商品の使い方、使用上の注意、などの商品の安全性情報が正しく、わかりやすくお客さまに伝わるように、表示、広告、ホームページでの情報の伝え方が適切かどうかを確認します。

●総合的な評価

科学的な安全性評価とともに、商品の訴求・表示(対象者・使い方・注意表示)、容器も含めて、消費者の皆さまが商品を選んで購入され、使用・保管・廃棄にいたるまでのあらゆる実態を想定し、品質保証本部、消費者部門、基盤研究部門等による安全性を総合的に確認する場を設けて、消費者の立場に立って、実使用における安全性確保のための検討を繰り返し、十分な安全性が確認できない商品は発売いたしません。

発売後の安全管理

発売後の安全管理に関しては、安全管理部門が、関係部門とともに、消費者相談情報をはじめ、文献や学術情報、行政や業界団体からの情報、報道やその他の安全性に関する情報を幅広く収集し、事実確認とともに詳細に検討を行なって、課題や改善すべき点がないかどうかを日々管理しています。 万一、重大な問題やそのおそれがあった場合には、安全性を最優先に、消費者の皆さまへの告知や商品回収等の必要な措置を速やかに講じるために「緊急・重大トラブル対応体制」を定めています。

4.お客さま対応

発売後は、常に安全の確保を最優先する考え方のもとに、お客さまの立場に立って、お客さまの声を真摯にとらえ、できるだけ詳しく内容を確認させていただきます。

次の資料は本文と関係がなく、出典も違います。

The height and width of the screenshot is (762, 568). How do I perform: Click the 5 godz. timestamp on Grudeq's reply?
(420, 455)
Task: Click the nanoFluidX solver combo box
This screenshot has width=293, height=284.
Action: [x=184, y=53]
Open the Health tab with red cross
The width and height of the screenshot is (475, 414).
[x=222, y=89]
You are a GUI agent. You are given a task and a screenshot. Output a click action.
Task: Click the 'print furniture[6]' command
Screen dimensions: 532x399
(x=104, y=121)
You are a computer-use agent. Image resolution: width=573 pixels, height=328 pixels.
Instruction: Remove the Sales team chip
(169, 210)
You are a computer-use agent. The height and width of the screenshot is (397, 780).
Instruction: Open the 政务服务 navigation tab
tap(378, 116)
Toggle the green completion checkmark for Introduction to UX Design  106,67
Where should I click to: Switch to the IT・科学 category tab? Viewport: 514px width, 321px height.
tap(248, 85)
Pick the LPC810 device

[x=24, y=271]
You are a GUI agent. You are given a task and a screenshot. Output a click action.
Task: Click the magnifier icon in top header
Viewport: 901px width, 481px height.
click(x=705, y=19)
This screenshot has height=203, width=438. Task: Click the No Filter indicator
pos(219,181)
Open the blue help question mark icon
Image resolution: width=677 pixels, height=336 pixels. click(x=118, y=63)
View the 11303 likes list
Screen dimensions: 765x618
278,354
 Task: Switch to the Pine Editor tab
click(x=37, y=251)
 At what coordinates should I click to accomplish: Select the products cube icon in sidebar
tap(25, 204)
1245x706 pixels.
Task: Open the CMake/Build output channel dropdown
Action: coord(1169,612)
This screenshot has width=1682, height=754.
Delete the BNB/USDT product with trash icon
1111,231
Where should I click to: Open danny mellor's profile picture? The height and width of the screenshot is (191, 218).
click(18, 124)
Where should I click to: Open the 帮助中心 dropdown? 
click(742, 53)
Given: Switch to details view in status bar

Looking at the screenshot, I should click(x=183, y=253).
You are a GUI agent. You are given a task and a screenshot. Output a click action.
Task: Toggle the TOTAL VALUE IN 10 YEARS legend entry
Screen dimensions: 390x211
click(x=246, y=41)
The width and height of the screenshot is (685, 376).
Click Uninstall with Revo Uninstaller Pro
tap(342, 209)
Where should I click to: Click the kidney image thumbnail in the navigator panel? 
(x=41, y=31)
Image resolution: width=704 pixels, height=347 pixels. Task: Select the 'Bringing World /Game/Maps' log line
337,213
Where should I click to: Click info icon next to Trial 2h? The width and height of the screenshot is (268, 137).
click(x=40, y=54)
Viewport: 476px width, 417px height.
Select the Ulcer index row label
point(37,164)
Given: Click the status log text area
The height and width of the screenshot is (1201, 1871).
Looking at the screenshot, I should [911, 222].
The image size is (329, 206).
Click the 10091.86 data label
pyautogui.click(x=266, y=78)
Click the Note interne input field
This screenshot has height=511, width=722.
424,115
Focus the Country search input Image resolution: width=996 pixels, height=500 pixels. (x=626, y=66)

お客さまや医療機関などから寄せられた情報は、全社で見ることができる花王エコーシステムに入力し、詳細な安全性点検と迅速な対応に努めています。

5.発売後の安全管理

花王では、安全管理基準(花王GVP *Good Vigilance Practice)を定めて、発売後でのお客さまや医療機関からの商品の安全性に関わる情報を積極的に収集して詳細に確認し、原因解明に努め、必要な対策を速やかに講じています。
また、顧客への責任、社会的責任、説明責任を明確かつ迅速に果たせるよう、社内関連部門だけでなく、行政や関連機関、流通との連携も含めた体制を整えています。